It’s not hard to be polite. Being courteous, using your best judgement and being kind should just come naturally no matter where you are. Shouldn’t it? This is why I find it so odd that when some people find their butts in airplane seats all bets are off! They lose they manners and become walking, talking, spoiled children lost in their own little bubble of self-entitlement. How does this happen? Maybe this small group of peeps just didn’t have any manners in the first place? What I do know; the more I fly, the less tolerant I become of the rude, ill-mannered or inconsiderate flyer. Here’s my list of flying friends I could really do without:
- The Party Boy: For the love of all things decent, brush your teeth before you fly. Yay for you that you had a wicked good time last night. We can all smell ( I mean tell) that you were on quite the bender last night, but I think you could have squeezed in four minutes to brush your teeth before you dashed to the airport today.
- The Aromatic Flyers: Deodorant, it’s for all our pleasure. Try it.
- The Sicky: If you or your child has a constant case of the sniffles. Hand them a freaking kleenex. Please. If they are cough, cough, coughing, and sneezing with abandon into the tin box we are all flying in together, is it too much to ask them to cover their mouths? Gross. There is not enough hand sanitizer in the world for me to feel comfortable sitting next to you.
- DJ in Seat 16A: Headphones. If you have them, use them. If you don’t have them, you can buy them for about $3.00. I get that you love your tunes and video games, the rest of us aren’t enjoying them as much as you.
- The Seat Kicker: Just Stop. I beg of you don’t kick the damn seat.
- The Fast Recliner: Everyone has the right to recline their seat. Would it be okay if we all agreed to recline at a slow and steady pace instead of a “throw it back and scare the crap out of the person behind you while busting their knee caps rate?”. Ouch.
- Must Pee 10 Times Lady: Perhaps you are a nervous flyer. Maybe you just had too much coffee before your flight? Whatever your reason, if you know you are going to have to get our of your seat 9 or 10 times….or even just 5 or 6 on a three hour flight, perhaps you should request an aisle seat the next time you fly. Food for thought!

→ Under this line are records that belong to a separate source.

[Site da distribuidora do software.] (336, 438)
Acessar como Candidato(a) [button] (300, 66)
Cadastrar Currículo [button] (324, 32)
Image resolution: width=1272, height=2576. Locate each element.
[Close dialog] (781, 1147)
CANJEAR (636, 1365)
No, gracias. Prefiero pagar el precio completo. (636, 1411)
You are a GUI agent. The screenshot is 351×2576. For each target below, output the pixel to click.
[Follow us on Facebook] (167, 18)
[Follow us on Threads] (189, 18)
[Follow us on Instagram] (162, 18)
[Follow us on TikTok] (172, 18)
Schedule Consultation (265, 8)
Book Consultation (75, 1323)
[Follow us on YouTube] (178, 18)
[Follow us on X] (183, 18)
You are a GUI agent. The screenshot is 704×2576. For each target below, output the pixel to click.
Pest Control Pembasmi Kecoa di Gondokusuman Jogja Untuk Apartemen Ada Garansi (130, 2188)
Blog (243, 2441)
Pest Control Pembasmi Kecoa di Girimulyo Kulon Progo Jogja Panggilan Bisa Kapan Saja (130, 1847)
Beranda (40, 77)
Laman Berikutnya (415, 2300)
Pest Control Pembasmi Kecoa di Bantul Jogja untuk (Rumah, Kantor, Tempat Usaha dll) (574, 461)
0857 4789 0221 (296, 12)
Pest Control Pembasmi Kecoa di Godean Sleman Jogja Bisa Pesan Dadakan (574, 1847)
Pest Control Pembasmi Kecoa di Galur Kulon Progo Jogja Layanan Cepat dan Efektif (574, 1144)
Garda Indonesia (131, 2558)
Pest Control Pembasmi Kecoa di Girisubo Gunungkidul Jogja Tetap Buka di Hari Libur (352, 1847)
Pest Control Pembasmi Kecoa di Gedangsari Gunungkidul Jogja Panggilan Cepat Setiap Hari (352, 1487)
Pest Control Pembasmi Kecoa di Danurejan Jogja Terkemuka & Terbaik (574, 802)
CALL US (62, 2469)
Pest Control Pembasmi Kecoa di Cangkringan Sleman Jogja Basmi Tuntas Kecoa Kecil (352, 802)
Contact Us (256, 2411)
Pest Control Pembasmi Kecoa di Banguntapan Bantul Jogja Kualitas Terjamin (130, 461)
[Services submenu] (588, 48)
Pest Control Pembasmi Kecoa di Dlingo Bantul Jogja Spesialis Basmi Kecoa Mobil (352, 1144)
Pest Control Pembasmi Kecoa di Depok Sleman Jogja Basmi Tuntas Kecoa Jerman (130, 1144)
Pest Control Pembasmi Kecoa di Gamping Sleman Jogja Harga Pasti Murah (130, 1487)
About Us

Here’s hoping the next time you take to the air, you don’t end up squashed in between the rude, the obnoxious or the entitled flyer. If we have to share that air up there in that flying tin can, it would be nice if we could just all get along.
kathy downey says
I just got a seat kicker last month and after telling him very kindly to give it up! People can be so rude!
kathy downey says
The screaming kids get me seat kickers,oh and let’s not forget the loud mouth
Debbie White Beattie says
I hear you when it comes to annoying air passengers. The crying or seat kickers kids are the worst in my opinion.
Elizabeth Matthiesen says
Seat kickers really really annoy me, makes for a very disturbed flight. The worst thing is if it’s a child and the parents seem to think that it’s ok for the child to keep kicking the seat in front of them. Smell is another thing that can easily make me feel sick.
Victoria Ess says
Oh, all of these characters were so familiar to me!
Lynda Cook says
Loved reading your article..lol.. I have heard a lot of complaints about reclining the seats, between that and crying babies are the two most hated on an airplane!!
mrdisco says
you can add the chatty cathy to the list. sometimes you just want to sleep but the person next to you just wants to talk
Lana Hood says
Great description of some of our familiar fellow travellers.
Karen Glatt says
People can be so rude on Airplanes, just look at all the rude drivers on the road now! It is so crazy. At the movies, and on a plane, I can not stand it when my seat is kicked! And why do people not cough in their sleeve or tissue when sick like the are supposed to. This is so unkind!
Krista M says
Oh “The Sicky” is the worst! Just knowing you are trapped on the plane, sharing the same air for hours, inhaling the germs.. knowing you’re gonna end up sick too is brutal!
Stephanie says
Face masks for all who cough on a plane! LOL It’s the only way 🙂
Elizabeth Friesen says
And don’t forget the armrest hog! They are often space invaders as well. Grrrrr. >:(
Stephanie says
The space invaders! How are they so oblivious??
Elizabeth Friesen says
Your guess is as good as mine! I always try to be conscious of other people’s personal space. The space invaders have no problem sticking their pointy elbows into my ribs or, even worse, into my boobs! >:(
Melinda L. says
Omg I agree to all of those!!! I was on a plane last month and seriously how hard is it to slap on some deodorant?! I felt like I could puke, luckily it was a short flight.
Stephanie says
Maybe airlines should pass out mini deodorants when we board!
Parent Club says
I was on a flight last week and somewhere in my seating location there was an aromatic flyer (brutal B.O.!) It made my journey a lot less nice.
Stephanie says
That’s when you wish you had some Noxema to smear under your nose. Yuck!